The Austin Chronicle

https://www.austinchronicle.com/arts/2011-04-08/michelle-mayer-departure-return/

Arts Review

Reviewed by Wayne Alan Brenner, April 8, 2011, Arts

'Michelle Mayer: Departure/Return'

Wally Workman Gallery, 1202 W. Sixth, 472-7428, www.wallyworkmangallery.com

Through April 30

Imagine a young and elegant Mother Nature on the catwalk, assaying a strut-pause-strut for the likes of Ferragamo or Blahnik or whatever house of fashion, one of the current brands of footwear marketed to those who prefer a bright stain of status affirmation enhancing the shoemaker's craft. You know that, regardless of the deep co-branding scenario necessary for this metaphor to have legs at all, the Lady's not rocking the usual hoof caps; she has more organic soul to her soles than even the best of what's been concocted by those glorified cobblers.

We're talking about shoes, yes.

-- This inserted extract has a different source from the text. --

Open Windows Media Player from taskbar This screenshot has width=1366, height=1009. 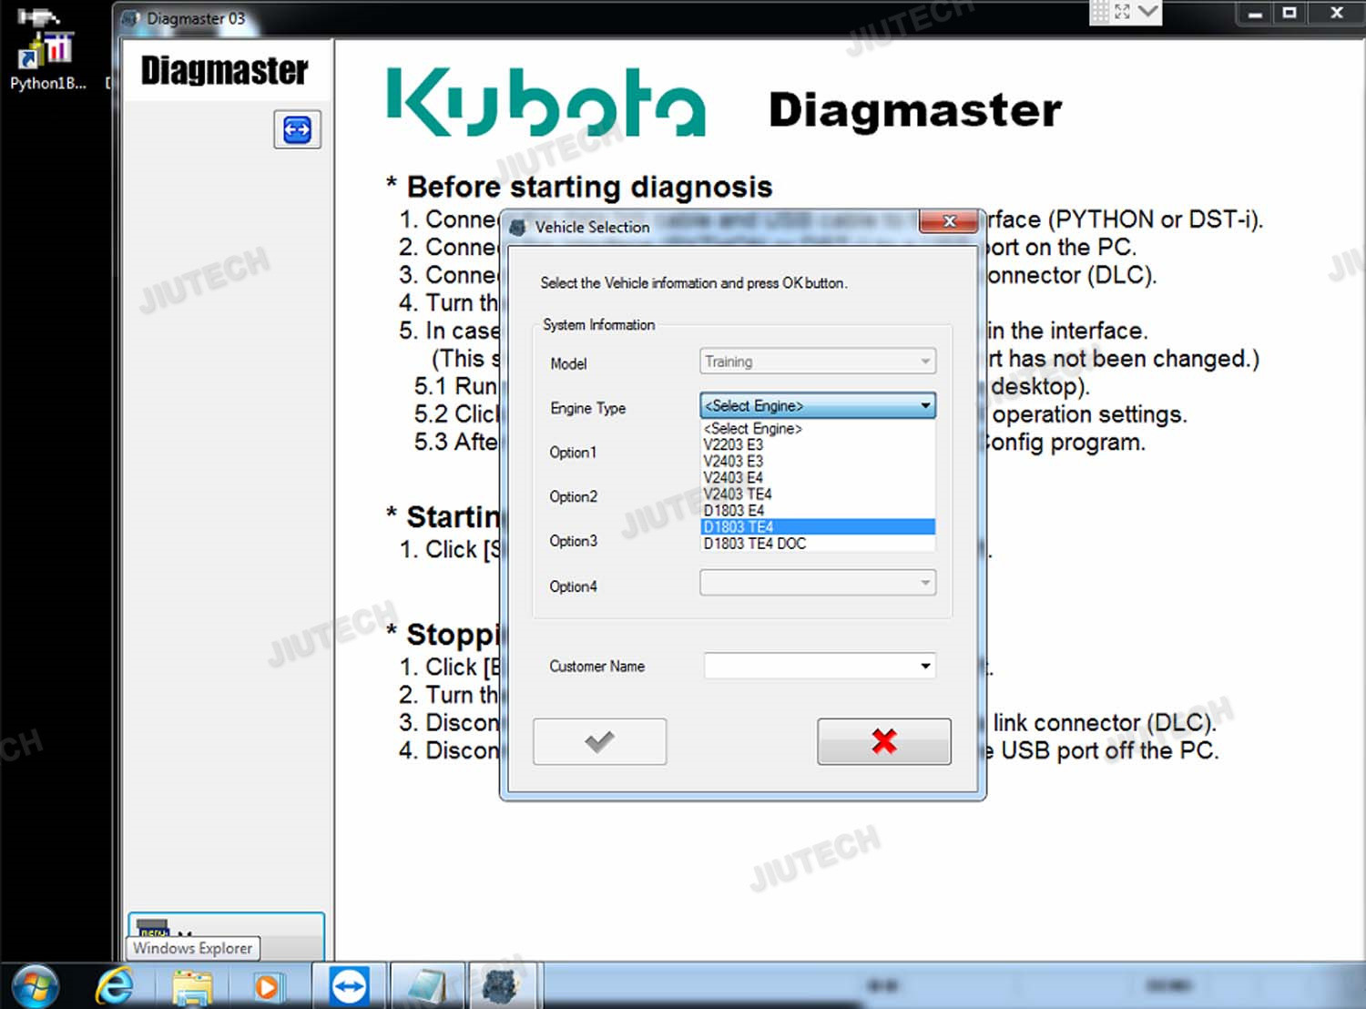click(x=268, y=986)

Several pairs of them, constructed as if naturally grown from bark and moss and lichen and colorful fungus, shaped perfectly to fit a perfect pair of feet. Those are just some of the works on display in this beautiful one-woman show by Brooklyn's Michelle Mayer. Shoes for Departure, they're called, and we reckon the departure is one of back-to-nature, an exit fully ratified by situational ethics, because nature, abetted by the artist, has made the first move: Mayer's invaded the tony interiors of the Workman Gallery with wild, wild woods.

Never mind evocations of leaf and lignum conjured by William Morris in years long gone by, here the artist has brought the actual stuff to bear. Thick gobbets of forest spring from the walls and, in the gallery's second room, sprawl from a corner and into the middle of the carpeted floor, posed in feral floral profusion atop pedestals until you could swear you just glimpsed Jack in the Green or one of his legion of boggarts and pixies scampering in the shadows.

Here's another thing: Sometimes, in visual art exhibitions or in stage shows or in movies – or in anything, really – success is due not only to a sense of the thing having been done right, but due to the myriad ways in which it might have been done wrong but wasn't. With a thing like this "Departure/Return" show, there were so many missteps that could've been made to leave it seeming a poorly conceived diorama from a cut-rate natural history museum; maybe due to the skill required when walking in those shoes for departure, none of those missteps were made.

Also, Mayer has placed one pair of the shoes under a bell jar, which of course brings the literary protagonist Esther Greenwood to mind – Green, wood, see? And the biblical Esther's original name was Hadassah, meaning "myrtle leaf," which confirms that the artist is obviously ... but, no, you're right: Such wack megillah is better whispered in the dark by Alex Jones after snorting arcane powders from Sylvia Plath's headstone. You and I would do well to remain silent among the foliage and acrylic-domed diatoms of this fine exhibition, listening to Mayer's intermediated songs from the wood.